話し合いの日がやって来た。集まった面々の表情は、仏頂面に引きつった笑顔、阿り顔に読めない微笑みと様々だ。
「ガイオ以外は、対面するのは今日が初めてだな。カームビズ商会のトゥルースだ。よろしく頼む」
各々が形式的な挨拶を済ませたところで、トゥルースはこの日の本題を切り出す。
「早速で悪いが、本題に入ろう――この島には、俺に恨みを持つ者が放った鼠が、一匹入り込んでいる。すまないが今日は鼠退治について、お前達の知恵を借りたい」
トゥルースの口から発せられた衝撃の言葉に、ガイオを除く島の顔役達は、顔色を変えた。
「ちっと、喋っていいか?」
と、ここでガイオが口を開いた。トゥルースはガイオに頷き、続きを促す。
「うちの野郎どもがあんたに悪さしたことは、詫びる。けどよ……なんでそのドブネズミ野郎から、うちのが嵌められることになったんだ?」
「奴は彼等に、水路の汚染と――それを見咎められたという筋での、俺殺しの濡れ衣を着せるつもりだったようだ。大罪を犯した彼等が何を言おうと取り合われることは無いし、物言わぬ骸になれば、自身の正体は割れないからな」
「なんだと……!?」
ガイオの全身に、ぶわりと怒気が漲った。怒気に中てられ、ファビオは小さく悲鳴を漏らす。そこへ、これまで微笑みを浮かべていた農場の代表グラートが、挙手をして発言した。
「あのぅ……鼠の特徴と、近寄りそうな場所を教えていただいてもよろしいでしょうか?」
「ああ……鼻の脇に大きな疣がある、小柄な男だ。食い詰めた傭兵を手下にしているから、彼等に指示を出すべく酒場に出没する可能性が高いな」
「えぇっ!? うちの客がネズミの手下に!?」
これには、ファビオが悲鳴混じりの声で反応した。食い詰めた傭兵と言えば、口入れ屋の窓口兼酒場を営む彼の顔馴染みだ。
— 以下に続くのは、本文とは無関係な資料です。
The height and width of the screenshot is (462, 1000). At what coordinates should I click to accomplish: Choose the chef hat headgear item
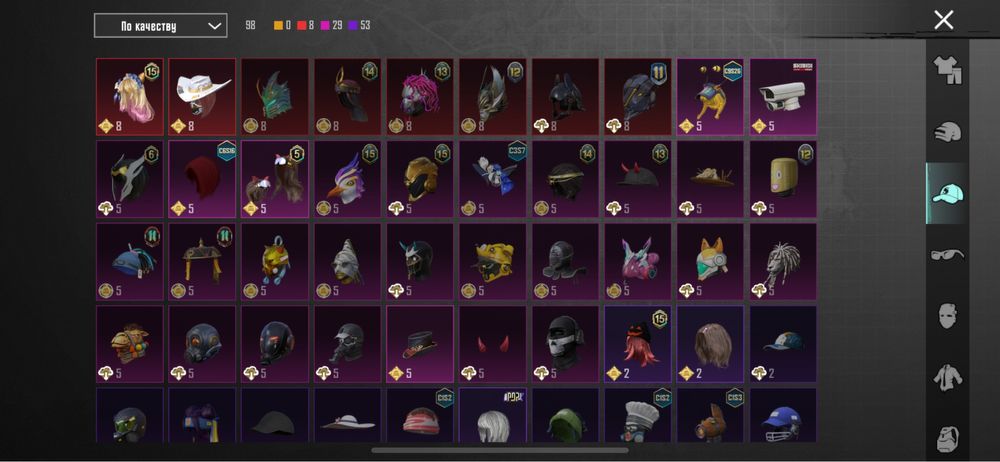tap(638, 415)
「奴は、こちらに正体が割れたことを悟っている可能性が高い。島民をこれ以上巻き込む前に捕らえたい」
「了解したよ。市場の皆に、ちびのイボ男に注意するようによく伝えておく」
トゥルースの言葉を受けて、ヴァンダはガイオに向き直った。
「親分。ネズミを見付けたらいつもみたいに目印立てて知らせるから、取っ捕まえるのは任せていいかい?」
「おう。任せろや」
市場では、店に不届き者が現れたことを警邏を担当する砦の男に知らせるべく、店先に赤い布を掲げる仕組みができている。これに対してファビオは、おっかなびっくり意見を述べた。
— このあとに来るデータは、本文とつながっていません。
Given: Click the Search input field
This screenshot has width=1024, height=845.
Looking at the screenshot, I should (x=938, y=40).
「親分、うちの客たちは武器を持ってるんだ。そいつらがネズミを庇って、おたくらに挑みかかってくるかもしれんぜ?」
「おう? そうだな……確かに武器を振り回されちゃ、おめぇ達が危ねえやな」
ガイオ自身は食い詰めた傭兵が武器をもっていようが負ける気はしないし、砦の男達も同様だろうが、周りに被害が出てはいけない。ガイオは顎髭を扱いて唸る。
「それなら、市場に武器を持ち込んだ客には酒を飲ませないようにしてはどうでしょうか? 彼等は酒が無ければ生きていけないのだから、大人しく呑み込むのでは?」
これに対して、グラートがやや辛辣な言葉で提案した。言葉の中に隠せない棘はともかく、悪くない案だ。
「ヴァンダ、ファビオ。今日から早速、市場へ武器を持ち込んだ者には酒を飲ませない旨、周知してもらえるか?」
「任せな。あたいらの市場を、薄汚いネズミに荒らされてたまるかってんだ」
「うちの客たちにも帰ったらすぐに言って聞かせますよ。連中は嫌ならツケを払えって言えば、大人しくなるもんですから」
トゥルースに対しての反発心が強いヴァンダではあるが、それ以上に自分達の愛する場所を余所者に荒らされるのは我慢ならない気持ちの方が強かった。
「グラート、農場の皆にも鼠の特徴を伝えてくれ。農場付近に出没した場合は、各々の身の安全を最優先にしてくれ」
「了解しました。個人の農家さん達にも、伝えておきます」
グラートの返事に頷いたトゥルースは、改めてガイオに言葉を掛ける。
「ガイオ。奴の捜索に砦の皆の力を借り受けること、俺からも正式に頼む」
「ったく……これに懲りたらよ、恨まれるような女遊びなんざもうするんじゃねえぞ」
ガイオの言葉に、ファビオが不自然な咳払いをした。思わず吹き出したのを誤魔化したようだ。
「どういうことだ……?」
「とぼけんなって。十二人も母親違いのガキを拵えて、この島に飛ばされたんだろ?」
この時、トゥルースは初めて自身の赴任の理由が、噂として島に流布していることを知った。ガイオの口から語られる話は大筋は事実と一致しているだけに否定し難く、トゥルースは改めて、クーロシュから向けられている自身への殺意の高さ――社会的な意味も含め――を、思い知るのであった。